The Trojans, known as Fleckpe, downloaded around 630,000 times, mainly targeting users in Asia. The code was tied to Thailand, and most application pages had reviews from Thais, although victims from Indonesia, Malaysia, Singapore, and Poland have also been found.
The Trojans were available on Google Play Store under the following names –
- com.impressionism.prozs.app
- com.picture.pictureframe
- com.beauty.slimming.pro
- com.beauty.camera.plus.photoeditor
- com.microclip.vodeoeditor
- com.gif.camera.editor
- com.apps.camera.photos
- com.toolbox.photoeditor
- com.hd.h4ks.wallpaper
- com.draw.graffiti
- com.urox.opixe.nightcamreapro
Although Google has removed all 11 apps from the Play Store, cybersecurity experts warn that hackers may still distribute other unidentified malware. Users are encouraged to exercise caution when installing apps from unknown developers and to only download apps from legitimate app stores such as Google Play.

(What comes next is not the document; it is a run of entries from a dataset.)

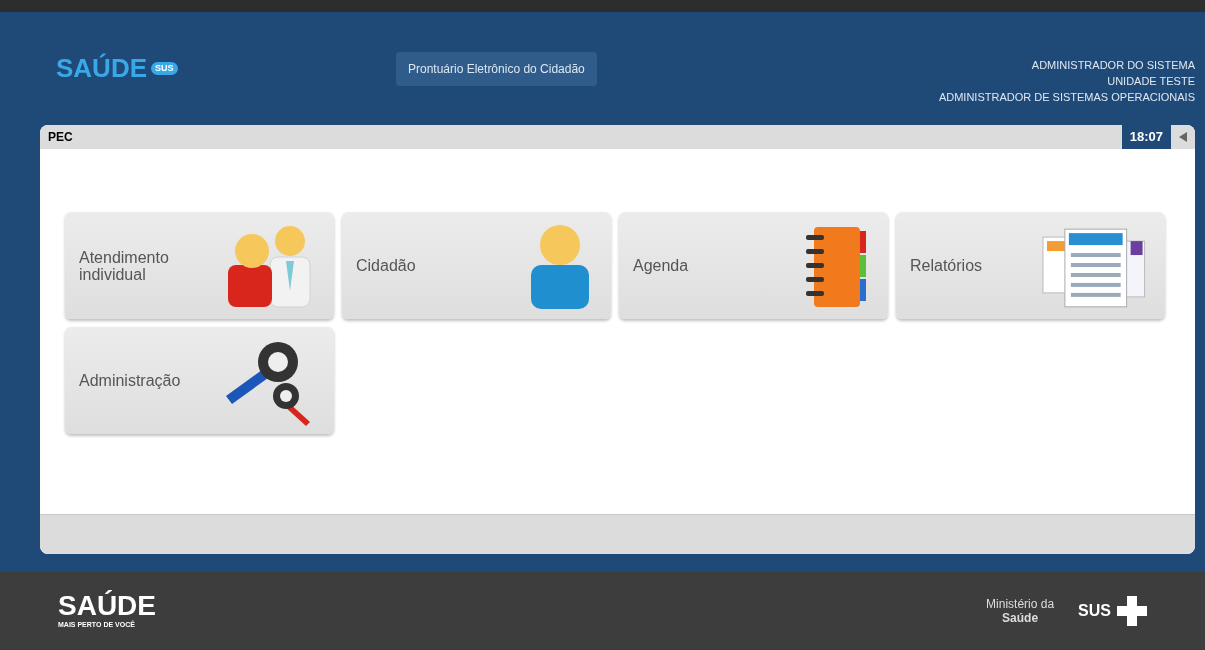 Image resolution: width=1205 pixels, height=650 pixels. What do you see at coordinates (1030, 266) in the screenshot?
I see `module-tile: Relatórios` at bounding box center [1030, 266].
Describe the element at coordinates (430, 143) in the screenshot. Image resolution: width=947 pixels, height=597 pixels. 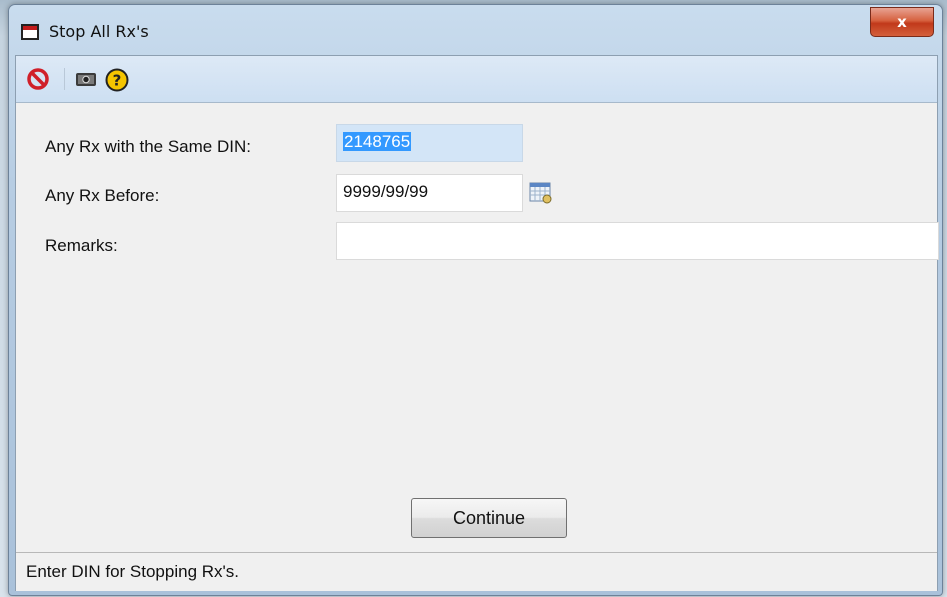
I see `din-field: 2148765` at that location.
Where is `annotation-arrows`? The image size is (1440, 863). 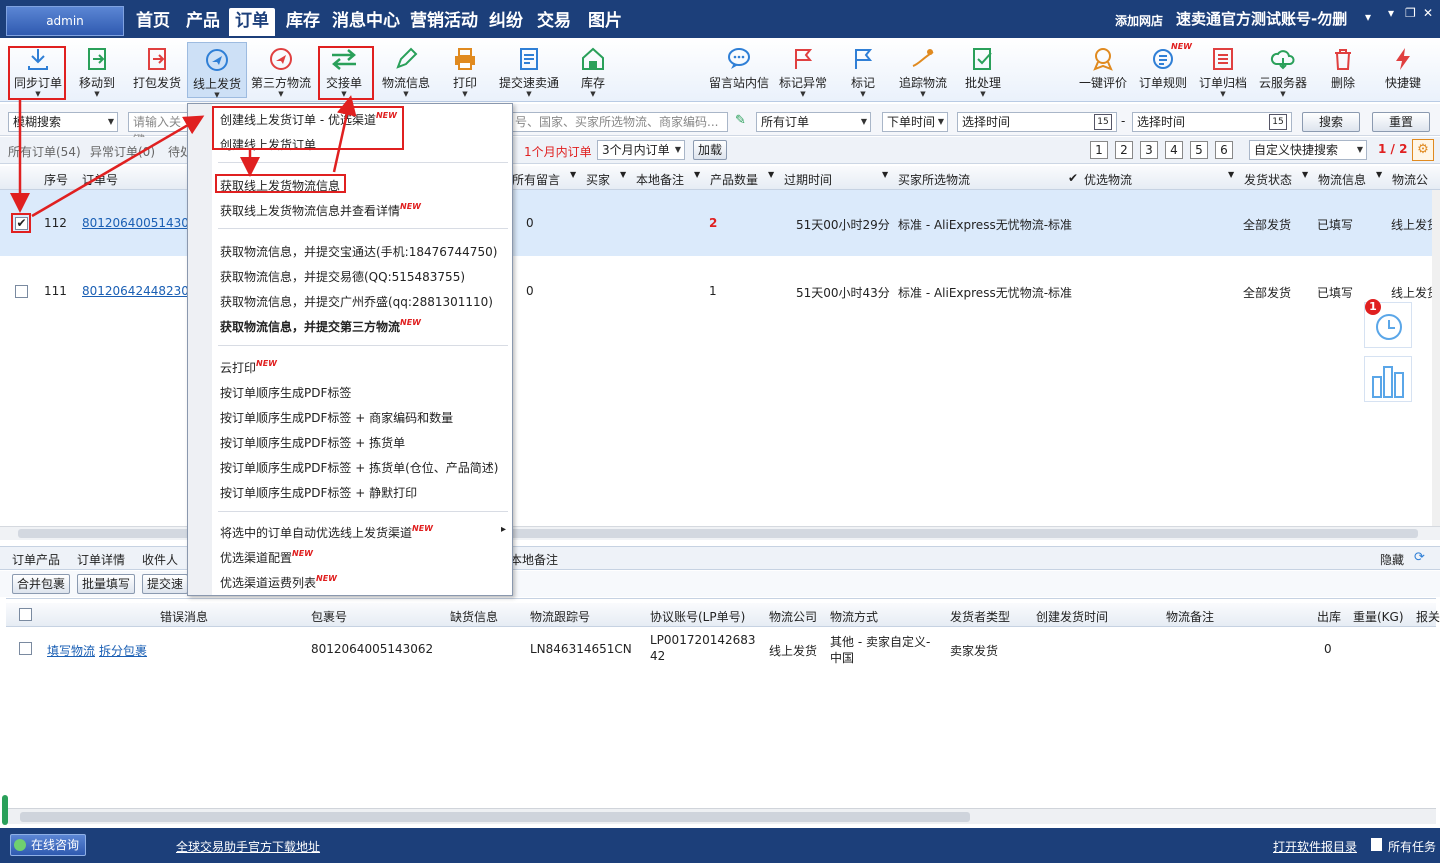 annotation-arrows is located at coordinates (184, 156).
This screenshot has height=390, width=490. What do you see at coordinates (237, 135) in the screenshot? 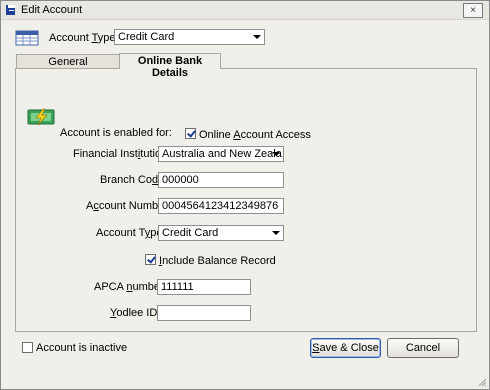
I see `online-access-label-mnemonic: A` at bounding box center [237, 135].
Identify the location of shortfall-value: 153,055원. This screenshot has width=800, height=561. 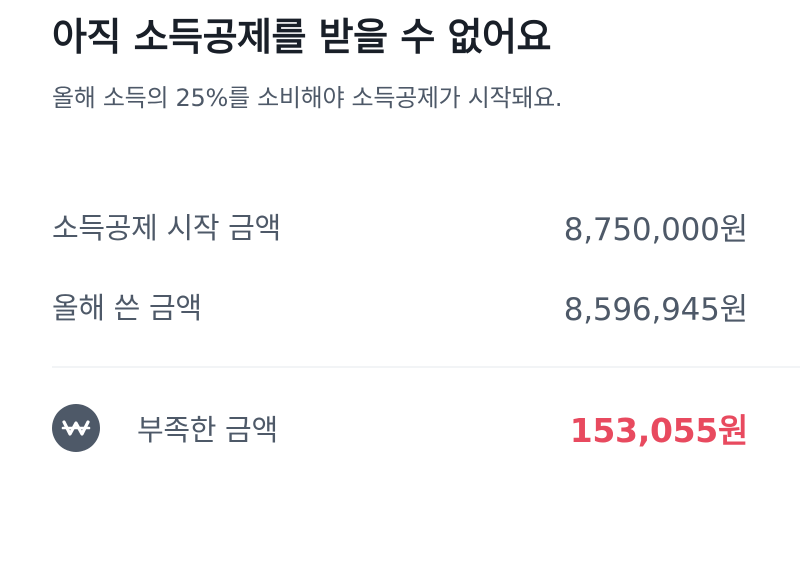
(659, 430).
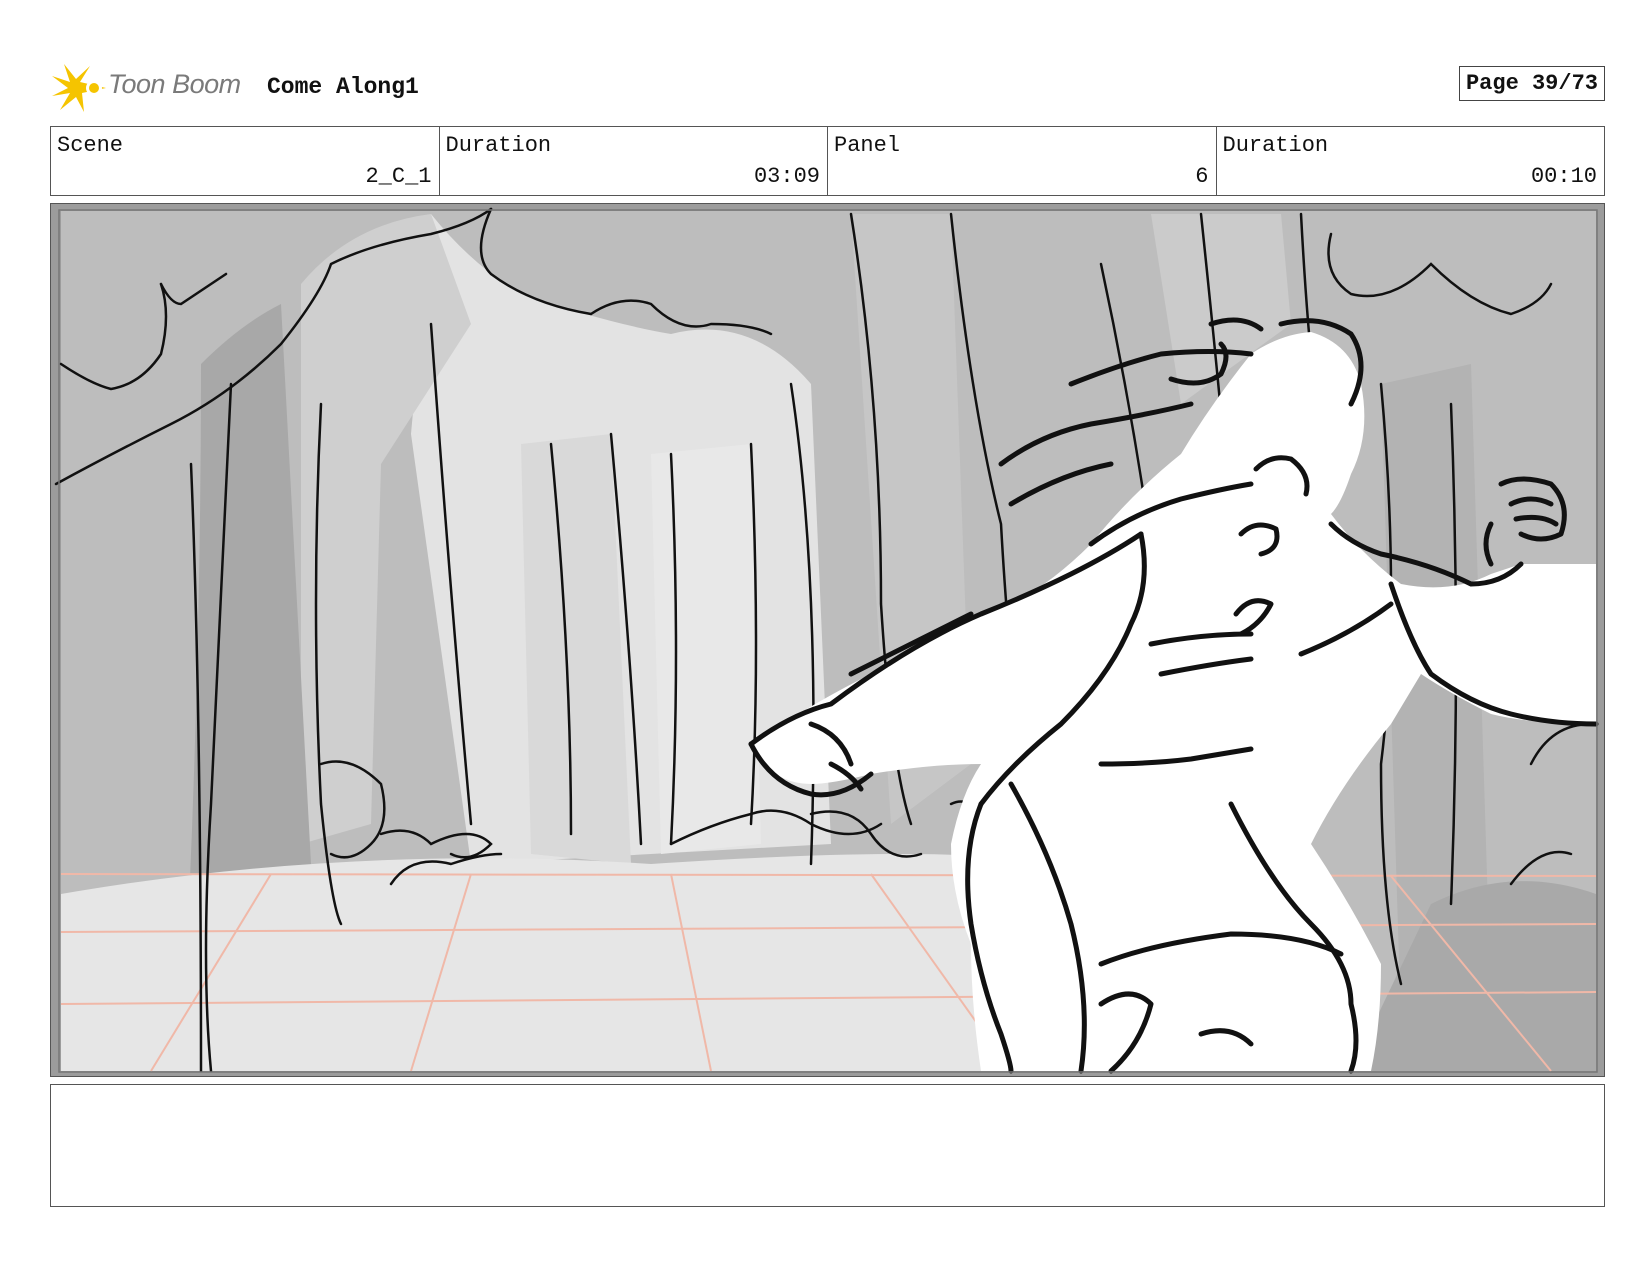  I want to click on scene-label: Scene, so click(90, 146).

Users should follow a few simple rules to protect their devices from malicious apps:
- Users should download apps only from official app stores.
- Before installing the application, they should carefully read the reviews of other users and check the application’s rating.
- Users should not give applications access to personal data if it is not required for their work.
By following these rules, users can help protect themselves from malicious apps that may compromise their data.